### Provided records:

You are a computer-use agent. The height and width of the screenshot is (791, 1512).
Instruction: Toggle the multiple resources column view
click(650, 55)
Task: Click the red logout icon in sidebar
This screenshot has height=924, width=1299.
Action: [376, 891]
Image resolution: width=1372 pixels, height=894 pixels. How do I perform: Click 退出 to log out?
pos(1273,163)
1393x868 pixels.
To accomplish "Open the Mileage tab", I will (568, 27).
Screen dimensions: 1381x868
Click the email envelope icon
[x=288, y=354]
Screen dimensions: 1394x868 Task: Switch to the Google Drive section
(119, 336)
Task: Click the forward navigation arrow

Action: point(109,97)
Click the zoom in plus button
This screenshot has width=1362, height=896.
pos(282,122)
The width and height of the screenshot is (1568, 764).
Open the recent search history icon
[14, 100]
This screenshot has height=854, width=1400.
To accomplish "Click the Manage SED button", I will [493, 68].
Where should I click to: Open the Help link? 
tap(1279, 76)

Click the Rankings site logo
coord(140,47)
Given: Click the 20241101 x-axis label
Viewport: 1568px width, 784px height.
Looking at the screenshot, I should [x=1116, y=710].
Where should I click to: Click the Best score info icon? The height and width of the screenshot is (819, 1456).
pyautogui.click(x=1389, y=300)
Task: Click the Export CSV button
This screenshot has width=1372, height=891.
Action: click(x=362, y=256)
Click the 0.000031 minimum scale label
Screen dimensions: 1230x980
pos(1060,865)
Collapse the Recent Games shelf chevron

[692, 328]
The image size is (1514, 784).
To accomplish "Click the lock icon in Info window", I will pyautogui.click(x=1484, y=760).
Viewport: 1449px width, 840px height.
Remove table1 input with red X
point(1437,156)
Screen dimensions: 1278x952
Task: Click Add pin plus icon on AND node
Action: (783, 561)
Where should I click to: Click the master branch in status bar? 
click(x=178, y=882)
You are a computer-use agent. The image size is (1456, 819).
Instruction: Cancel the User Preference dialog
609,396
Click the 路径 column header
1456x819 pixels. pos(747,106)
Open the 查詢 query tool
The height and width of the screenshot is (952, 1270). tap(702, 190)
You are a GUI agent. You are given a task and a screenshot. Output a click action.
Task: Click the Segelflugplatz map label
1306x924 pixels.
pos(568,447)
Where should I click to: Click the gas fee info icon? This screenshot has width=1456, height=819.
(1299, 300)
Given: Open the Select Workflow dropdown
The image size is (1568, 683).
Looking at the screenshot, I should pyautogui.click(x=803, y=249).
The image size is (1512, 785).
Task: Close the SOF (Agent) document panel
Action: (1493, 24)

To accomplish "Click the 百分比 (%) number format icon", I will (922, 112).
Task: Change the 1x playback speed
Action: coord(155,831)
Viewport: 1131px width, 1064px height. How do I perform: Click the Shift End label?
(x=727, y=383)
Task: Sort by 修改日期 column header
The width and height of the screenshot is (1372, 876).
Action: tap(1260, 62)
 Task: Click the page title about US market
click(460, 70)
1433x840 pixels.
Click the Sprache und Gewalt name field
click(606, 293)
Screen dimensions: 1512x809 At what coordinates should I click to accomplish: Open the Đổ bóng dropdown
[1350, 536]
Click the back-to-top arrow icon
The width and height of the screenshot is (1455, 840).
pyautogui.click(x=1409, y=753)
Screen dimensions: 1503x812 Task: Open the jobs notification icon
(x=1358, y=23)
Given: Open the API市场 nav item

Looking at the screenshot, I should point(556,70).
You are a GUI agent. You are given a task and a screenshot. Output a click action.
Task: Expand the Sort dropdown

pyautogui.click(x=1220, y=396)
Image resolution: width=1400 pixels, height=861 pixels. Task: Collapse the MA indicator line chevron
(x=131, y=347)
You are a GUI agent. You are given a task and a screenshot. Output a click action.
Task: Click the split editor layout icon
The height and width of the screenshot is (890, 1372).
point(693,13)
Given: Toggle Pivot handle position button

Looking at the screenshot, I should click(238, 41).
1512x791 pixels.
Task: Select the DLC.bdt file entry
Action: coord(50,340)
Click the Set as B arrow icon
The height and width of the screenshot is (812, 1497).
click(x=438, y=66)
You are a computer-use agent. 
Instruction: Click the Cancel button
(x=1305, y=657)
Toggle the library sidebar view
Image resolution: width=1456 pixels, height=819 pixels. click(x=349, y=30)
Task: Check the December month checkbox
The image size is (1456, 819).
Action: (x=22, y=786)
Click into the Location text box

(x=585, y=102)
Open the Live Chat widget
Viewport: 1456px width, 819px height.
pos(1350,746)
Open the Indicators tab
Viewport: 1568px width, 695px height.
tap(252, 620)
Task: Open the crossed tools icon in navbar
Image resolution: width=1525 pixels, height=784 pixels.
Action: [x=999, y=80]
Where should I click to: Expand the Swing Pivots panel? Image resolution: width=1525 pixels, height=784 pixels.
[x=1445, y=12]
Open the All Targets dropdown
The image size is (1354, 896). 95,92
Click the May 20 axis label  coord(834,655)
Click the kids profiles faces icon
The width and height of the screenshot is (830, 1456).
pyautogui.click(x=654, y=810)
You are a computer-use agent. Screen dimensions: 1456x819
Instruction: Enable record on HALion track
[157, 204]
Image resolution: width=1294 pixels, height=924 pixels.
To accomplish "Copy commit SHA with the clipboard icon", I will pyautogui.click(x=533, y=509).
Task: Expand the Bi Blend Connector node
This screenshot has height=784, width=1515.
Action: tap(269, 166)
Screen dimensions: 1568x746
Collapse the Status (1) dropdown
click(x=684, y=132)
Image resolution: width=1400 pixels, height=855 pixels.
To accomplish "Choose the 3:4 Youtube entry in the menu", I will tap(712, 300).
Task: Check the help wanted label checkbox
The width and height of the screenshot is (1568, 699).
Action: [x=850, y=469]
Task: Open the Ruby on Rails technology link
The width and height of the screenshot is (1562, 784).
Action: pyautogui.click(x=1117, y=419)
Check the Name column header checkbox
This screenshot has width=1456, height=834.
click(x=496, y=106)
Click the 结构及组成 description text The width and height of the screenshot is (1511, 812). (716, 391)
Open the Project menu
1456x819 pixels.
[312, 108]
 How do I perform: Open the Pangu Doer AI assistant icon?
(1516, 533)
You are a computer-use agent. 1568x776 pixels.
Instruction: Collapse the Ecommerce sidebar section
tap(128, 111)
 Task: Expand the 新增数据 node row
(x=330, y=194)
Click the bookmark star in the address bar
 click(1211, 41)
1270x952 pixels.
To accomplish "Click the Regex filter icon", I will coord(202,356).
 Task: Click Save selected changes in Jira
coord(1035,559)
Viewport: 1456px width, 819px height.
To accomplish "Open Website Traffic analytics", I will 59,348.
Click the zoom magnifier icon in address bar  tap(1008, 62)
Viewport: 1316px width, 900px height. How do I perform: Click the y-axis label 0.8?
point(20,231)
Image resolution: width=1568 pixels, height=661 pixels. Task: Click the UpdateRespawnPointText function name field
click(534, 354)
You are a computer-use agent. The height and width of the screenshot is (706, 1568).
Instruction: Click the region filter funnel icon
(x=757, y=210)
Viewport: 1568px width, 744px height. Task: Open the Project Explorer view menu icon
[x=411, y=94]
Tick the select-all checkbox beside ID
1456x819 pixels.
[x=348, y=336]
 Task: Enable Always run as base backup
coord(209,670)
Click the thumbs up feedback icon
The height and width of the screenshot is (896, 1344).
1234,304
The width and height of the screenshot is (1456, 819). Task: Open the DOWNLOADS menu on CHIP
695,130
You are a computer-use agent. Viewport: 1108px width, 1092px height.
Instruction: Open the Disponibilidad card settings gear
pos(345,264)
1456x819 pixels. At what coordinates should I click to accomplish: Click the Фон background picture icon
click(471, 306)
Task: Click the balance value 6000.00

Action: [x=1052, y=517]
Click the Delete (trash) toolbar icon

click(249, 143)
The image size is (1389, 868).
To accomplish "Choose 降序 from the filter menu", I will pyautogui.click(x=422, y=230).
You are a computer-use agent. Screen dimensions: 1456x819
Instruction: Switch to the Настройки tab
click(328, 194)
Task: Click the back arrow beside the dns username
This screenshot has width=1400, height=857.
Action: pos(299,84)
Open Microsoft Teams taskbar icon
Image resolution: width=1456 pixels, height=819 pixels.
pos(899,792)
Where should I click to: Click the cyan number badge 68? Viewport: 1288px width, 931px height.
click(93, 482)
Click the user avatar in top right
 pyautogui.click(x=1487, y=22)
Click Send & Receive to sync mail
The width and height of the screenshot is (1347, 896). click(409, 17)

### Work request:
Each line in the data that holds the string "Choose" should be found and copied.

### Answer to the problem:
To accomplish "Choose the 3:4 Youtube entry in the menu", I will tap(712, 300).
To accomplish "Choose 降序 from the filter menu", I will pyautogui.click(x=422, y=230).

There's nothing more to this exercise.